◆ CHALLENGE
Copy the stretch from the line containing "The width and height of the screenshot is (500, 500)." through the line containing "point(430,449)", substituting "Statistics" for "Demographics" and leaving everything else unchanged.

(Word and element location data)
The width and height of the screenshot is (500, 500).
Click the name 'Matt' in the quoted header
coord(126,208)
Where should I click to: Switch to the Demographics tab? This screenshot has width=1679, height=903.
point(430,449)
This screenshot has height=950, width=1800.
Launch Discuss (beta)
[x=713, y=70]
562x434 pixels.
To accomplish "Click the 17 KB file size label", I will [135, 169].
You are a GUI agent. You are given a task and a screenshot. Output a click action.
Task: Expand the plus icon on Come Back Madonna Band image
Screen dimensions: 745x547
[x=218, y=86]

==

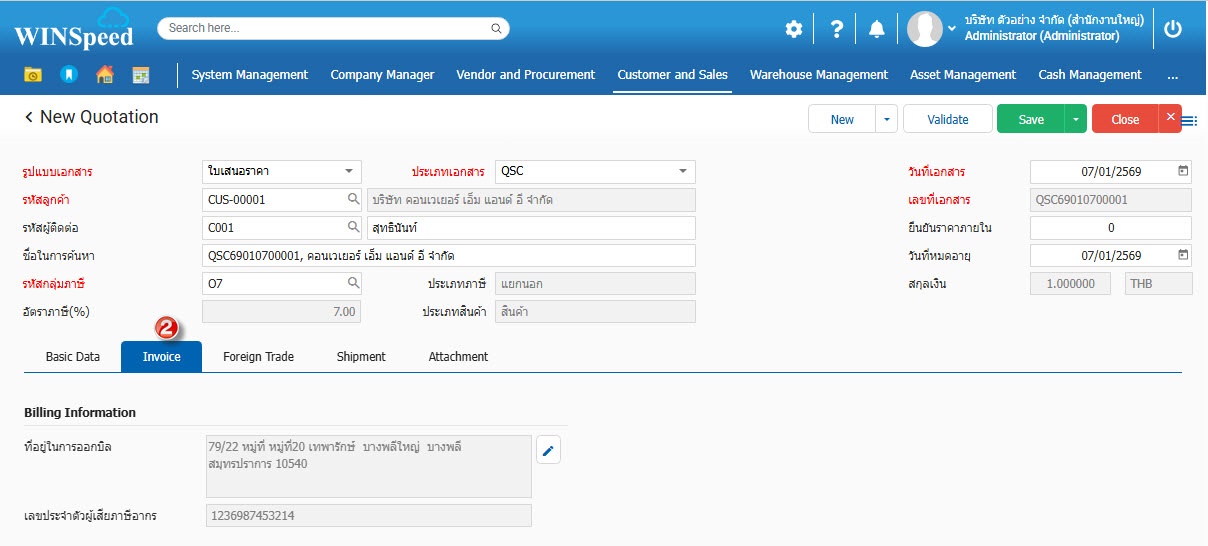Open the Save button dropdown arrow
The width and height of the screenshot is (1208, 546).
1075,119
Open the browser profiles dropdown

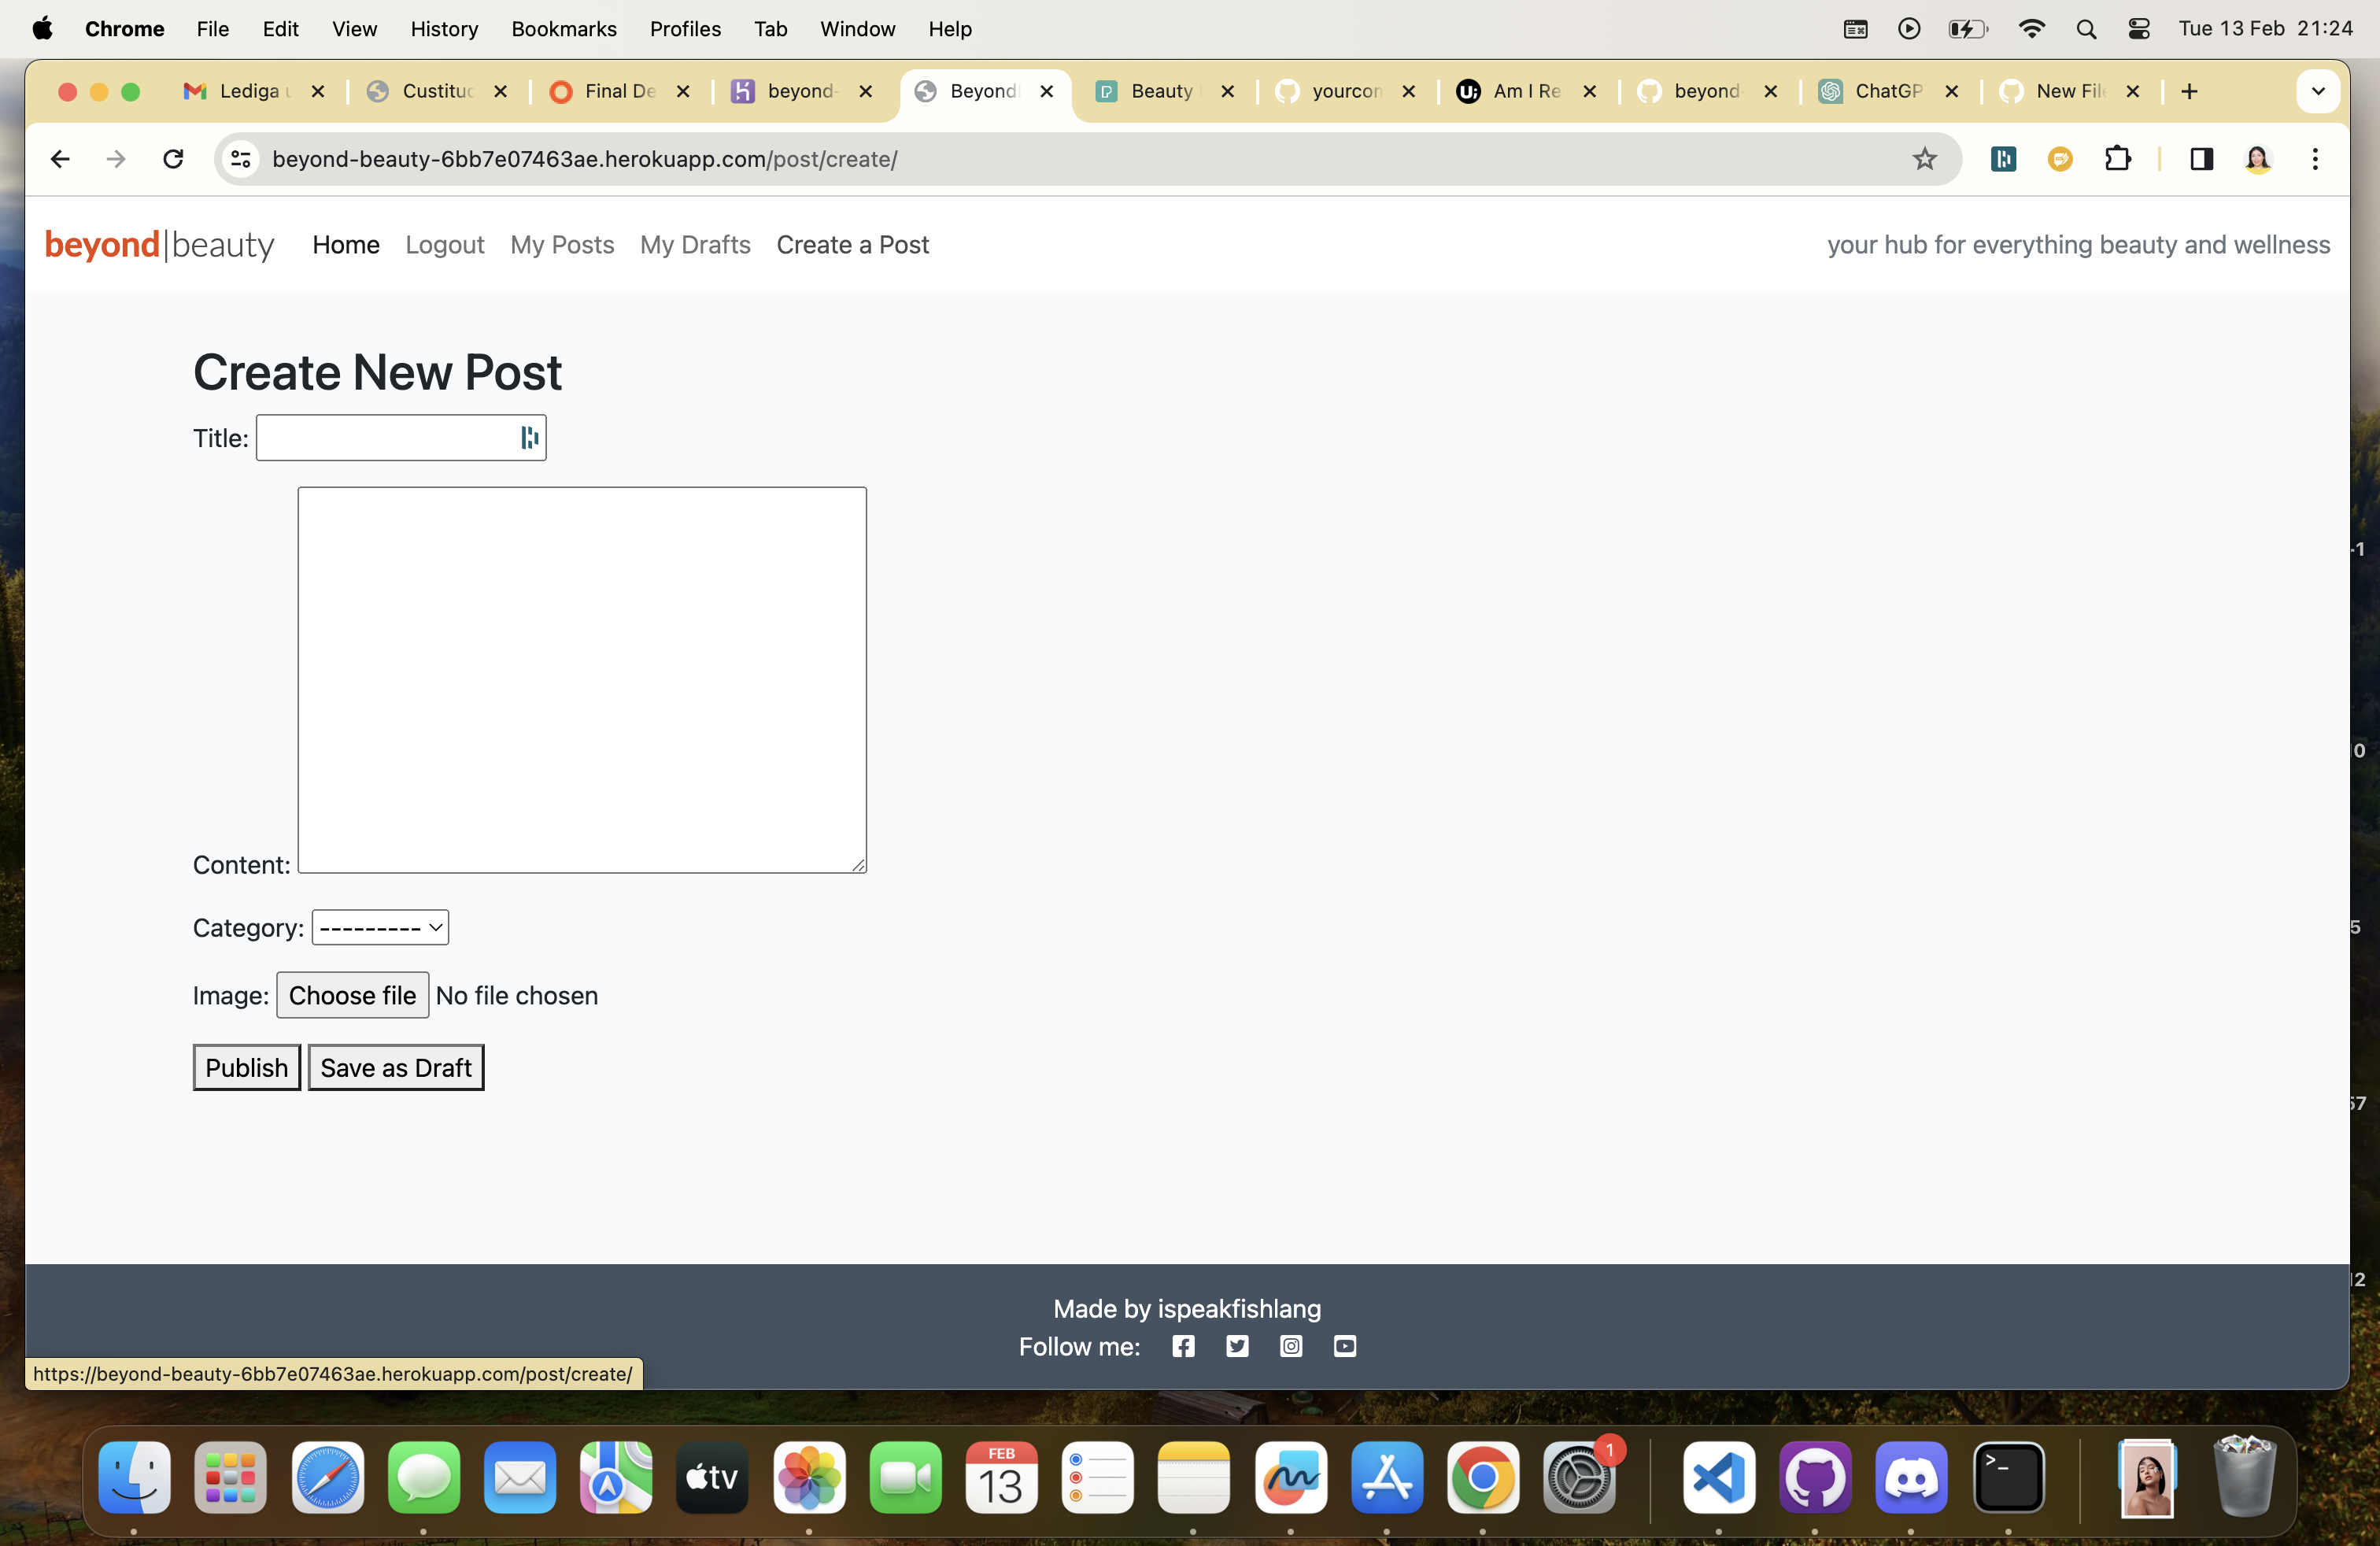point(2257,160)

◆ TASK SOLUTION
The width and height of the screenshot is (500, 500).
Click the name 'Matt' in the quoted header
coord(126,208)
Where should I click to: Switch to the Statistics tab? This screenshot has width=1679, height=903.
point(430,449)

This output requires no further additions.